İsrail kendi ayakları üzerinde duran bir rejim değil. Sürekli Amerikan emperyalizmi tarafından desteklenerek o siyonizm inancı ve hepsi İsrail'i ayakta tutmaya çalışıyor. Bundan sonrası için büyük bir şamar yedi İsrail. İsrail'in geleceği sorusuna şöyle de cevap verebiliriz. Amerika'nın geleceğini sormuş oluyoruz. Amerika Birleşik Devletleri'nin bölgemizde geleceği nedir? Çünkü Amerikasız bir İsrail'in yapabileceği bir şey yok. Doğu Akdeniz'de Amerika Birleşik Devletleri İsrail, Yunanistan ve Güney Kıbrıs Doğu Akdeniz'de tatbikatlar yapıyorlar. bu tatbikatlar Tevrat'tan birtakım intikam masallarını konu alıyor. İntikamdan kasıtları da Kıbrıs'ta Türkiye'den intikam almak ve Doğu Akdeniz suları ısınıyor, Kıbrıs ısınıyor. Türkiye'ye yönelik tehditler ağırlaşıyor. İran'ın bu daha ağır darbesi tabii Türkiye'yi rahatlattı belli ölçülerde ama bütün bunlara rağmen Trump'ın Doğu Akdeniz'e odaklandığını görüyoruz Amerika Birleşik Devletleri'nin. yani Ukrayna'da Rusya'ya karşı bir başarı kazanma şansları yok. Çin çok dişli. Tayvan Boğazı'a Çin Halk Cumhuriyeti'ne karşı bir askeri başarı şansı yok. Amerika Birleşik Devletleri Suriye'de bir başarı kazandılar. Suriye'de Beşar Esad rejimini devirerek bir ilerleme kaydettiler ve bunun devamı olarak Doğu Akdeniz'e yükleniyorlar. Doğu Akdeniz'de odaklanıyorlar. Ama Doğu Akdeniz'de de karşılarında çok önemli güçler var. Nedir? İran var, Türkiye var. Suriye sonuç itibariyle İsrail tehdidi altında olduğu için Türkiye İran tarafına geçmek durumundadır. Dolayısıyla bölge dengelerine baktığımız zaman Rusya da bölgede bizlerle beraber olmak zorundadır. Çünkü Amerika'yla savaşıyor sonuç olarak. Çin Halk Cumhuriyeti ise çok önemli ölçüde Hürmüz Boğazı'ndan e enerji kaynaklarını sağlıyor. Yani yüzde 60'ı Hürmüz Boğazı'ndan gidiyor. Dolayısıyla İran'a karşı olan tecavüzleri ve Doğu Akdeniz'de Amerika ve İsrail'in başarıya ilerlemesini Çin Halk Cumhuriyeti de istemiyor. Dolayısıyla bütün bu kuvvetleri, bu dengeleri dikkate aldığımız zaman, bölgemizde Amerika Birleşik Devletleri ve İsrail'in yeni mevziler kazanması, daha ileri hamleler yapması ihtimalini görmüyoruz. Sonuç itibariyle bu süreç İsrail'in hizaya getirilmesi sürecidir. Amerika Birleşik Devletleri'nin Ortadoğu ülkelerinin bağımsızlıklarını, egemenliklerini, toprak bütünlüklerini tanımak mecburiyetinde kalması sürecidir.

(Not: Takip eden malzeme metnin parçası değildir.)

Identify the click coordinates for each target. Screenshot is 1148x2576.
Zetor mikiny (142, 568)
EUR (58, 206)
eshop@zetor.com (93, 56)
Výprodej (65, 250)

"Amerika ve İsrail iddialarını sürdürecek güce sahip değiller"
Yani bugün iş şuraya düğümlendi. PKK silah bırakacak mı bırakmayacak mı? Amerika, İsrail bırak bırakma sakın devam et diyor. Türkiye'de bırakması için tabii İran'da aynı şekilde Irak'ta, Suriye'de bu ülkelerde bırakması için mücadele ediyor. Bu arada tabii önemli bir cepheleşme Suriye'nin kuzeydoğusunda. Orada bir PYD, YPG varlığı var. Yani PKK'nın oradaki güçleri ve önemli bir silahlı güçleri de var. Dolayısıyla Suriye'nin toprak bütünlüğü ve Suriye'de Suriye devleti dışında ikinci bir ordunun, askeri gücün bulunmaması hem Türkiye'nin hem İran'ın hem Irak'ın ve Suriye'nin tabii en başta e menfaatlerine dolayısıyla bir de Suriye'nin kuzeydoğusunda böyle bir cepheleşme söz konusu. Bütün bunlara baktığımız zaman İsrail'in ve Amerika'nın istikbalinin pek parlak olmadığı ortadadır. Yani Amerika ve İsrail iddialarını sürdürecek güce sahip değiller."
Perinçek, Malatya’daki Kürecik Radar Üssü ile İncirlik Üssü’nün Türk Silahlı Kuvvetleri tarafından kontrol altına alınması çağrısını yineleyerek, “Bu üsler NATO üzerinden İsrail’e istihbarat sağlıyor. Başkomutan olarak Cumhurbaşkanı Erdoğan bu adımı atmalı” dedi.
15 Temmuz 2016’daki darbe girişimini “NATO darbesi” olarak niteleyen Perinçek, bu tarihten sonra Türk Silahlı Kuvvetleri, emniyet ve yargıdan NATO bağlantılı kadroların temizlendiğini belirtti. “Türkiye, Gladio yapılanmasını tasfiye ederek zincirlerini kırıyor” diye konuştu.
Türkiye’nin yönünü bölgesel işbirliğine çevirmesi gerektiğini vurgulayan Perinçek, İran, Suriye, Irak ve Türkiye arasında Avrupa Birliği benzeri bir birlik kurulmasını önerdi. “Bu süreç, bölge halklarının inisiyatif aldığı bir dönemi işaret ediyor” dedi.
Türkiye ile İran arasında tarihsel ve kültürel bağların güçlü olduğunu belirten Perinçek, “Türk milleti İran’la birlikte. Kimse bu kardeşliği bozamaz. Prangaları kırıyoruz, kıracağız” ifadelerini kullandı.